Domande alla 24enne in palestra
Sono tornata in palestra dopo mesi di assenza. Da casa mia
sono sette minuti a piedi, e durante il tragitto ho quasi fatto marcia indietro
dodici volte.
Ma è bello arrivare
dopo così tanto e scoprire che non è cambiato quasi nulla: rimane nell’aria lo
stesso odore di linoleum, dello shampoo e del balsamo della doccia, gli stessi
suoni dei tapis roulant che girano e girano facendoti fare chilometri senza
andare da nessuna parte, la musichetta inutile, la signora che pulisce gli
spogliatoi che mi saluta con affetto.
Sono entrata fingendo una convinzione tipica del 4 gennaio,
dopo i vari buoni propositi che si fanno, sperando che durino. Mi sono messa i
miei vestiti della palestra: pantaloni che uso ormai da mesi come pigiama, una t-shirt con una patacca davanti, un paio di scarpe di sei anni
fa un po’ sporche di fango perché le uso a Becket, calze spaiate. Tanto, mi
dico sorridendo da sola, non siamo mica qui per farci notare, no? Ho riempito
la mia bottiglietta d’acqua e ho schiacciato start sul tapir roulant, il
penultimo nella fila centrale che uso sempre. Ho cominciato con i classici
cinque minuti di riscaldamento, a passo lento, mentre sul mio iPhone cercavo la
musica giusta: ho scartato a priori Dalla, che poi mi commuove, Bob Dylan e Guccini, perché
non approverebbero di essere ascoltati in un posto così poco proletario e ho
optato per Vado al Massimo (tutto il cd) di Vasco. Sono pronta, mi dico
aumentando la velocità.
Alzo gli occhi e vedo lei: ventiquatto anni al massimo,
pantaloncini corti e neri che mostrano una depilazione raffinata e fresca, una
canottiera aderente rosa che sottolinea la perfezione di due seni piccoli,
perfetti per il corpo, magro e slanciato. I calzini, ovviamente non spaiati, dello stesso rosa della
canottiera, le scarpe nuove e belle. I capelli, di un biondo schifosamente naturale e lisci, sono
raccolti in una coda di cavallo lunga giusta, che fa sciuf sciuf: destra,
sinistra, ad ogni falcata di corsa, ritmata da una musica dell’ipod sicuramente scelta per aiutare a mantenere il ritmo della corsa.
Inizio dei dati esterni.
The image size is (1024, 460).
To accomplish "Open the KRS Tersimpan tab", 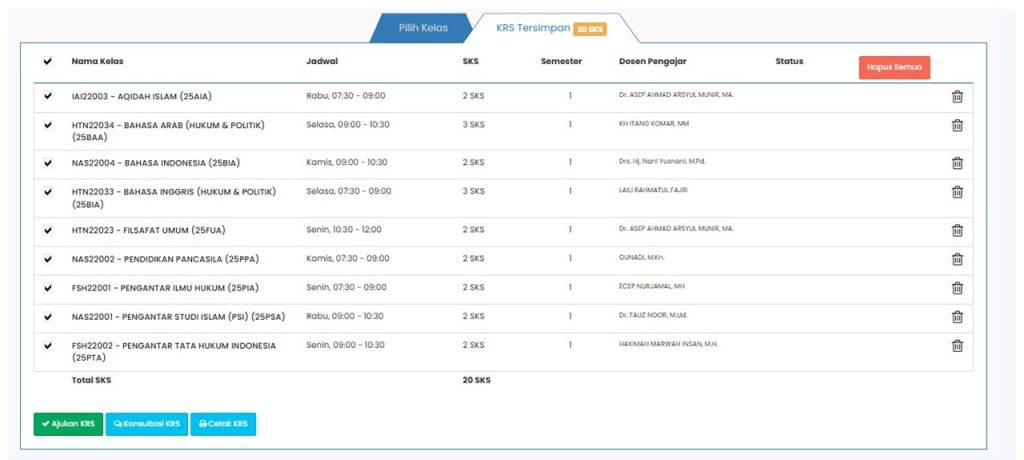I will (532, 28).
Non una goccia di sudore, non un accenno
di affanno. Ogni tanto, sempre correndo, la
ventiquattenne guarda il telefono e risponde ai messaggi che riceve, senza
perdere né ritmo né velocità, e senza cadere.
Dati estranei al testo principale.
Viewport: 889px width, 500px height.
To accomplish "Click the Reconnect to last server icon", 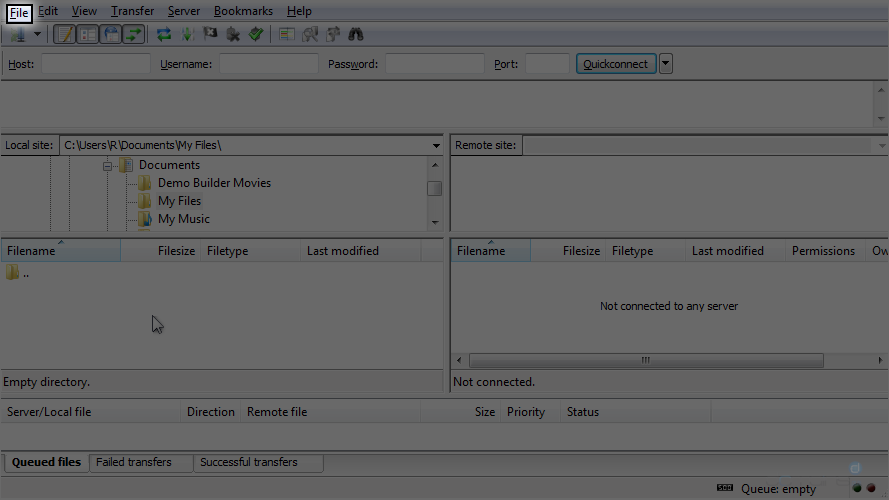I will 256,34.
Queste sono le domande che avrei voluto farle, se non avessi
avuto un fiatone da fumatrice incallita.
Cara ventiquattrenne che vieni qui, di fronte a me, conciata così:
- - come ci si sente a umiliarmi in questo modo?
- - hai visto che bella la canottiera di lana che mi
sono tolta negli spogliatoi? Me l’ha comprata mia zia al mercato del venerdì. È
figa perché è lunga abbastanza da farci le tendine con le mutande. Tu te le fai
le tendine con le mutande con la canottiera di lana?
- - perché vieni in palestra se sei già così? Cosa
sai tu che io non so?
- - io a marzo, quando è uscito il mio secondo
libro, ero da Fazio. Tu? Eri sempre qui a correre da ferma?
- - anche tu quando torni a casa dopo aver corso, ti
metti il ghiaccio sui muscoli delle gambe perché fanno un male bestia?
- - da dove sei tu, si vede che non mi depilo da
agosto?
- - lo sai che un giorno, se avrai dei figli, la tua
pancia sarà come la mia e le tue tette anche? E anche tu sarai umiliata come me? Sei contenta?
- - appena esci dalla palestra, anche tu ti accendi
una sigaretta, fatta in fretta e furia, perché hai capito che tanto non ce n’è
per nessuno?
- - io sto ascoltando Vasco Rossi: tu?
- - hai messo l’apparecchio per i denti da piccola,
o le avevi già così dritti di natura?
- - puoi cambiare palestra?
- - io dopo vado con il mio amico Richard a pranzo a
Porter square. Tu cosa fai?
Invece non le ho detto niente. Vasco mi cantava una canzone
dolce quando ho deciso, 45 minuti dopo, di andare a fare una sauna e una doccia
calda. Mi sono asciugata, incremata, rimessa la mia canottiera di lana, i miei
vestiti normali e sono andata a casa, ad aspettare che Richard mi dicesse a che
ora incontrarci.
Sarà un anno lunghissimo, me lo sento.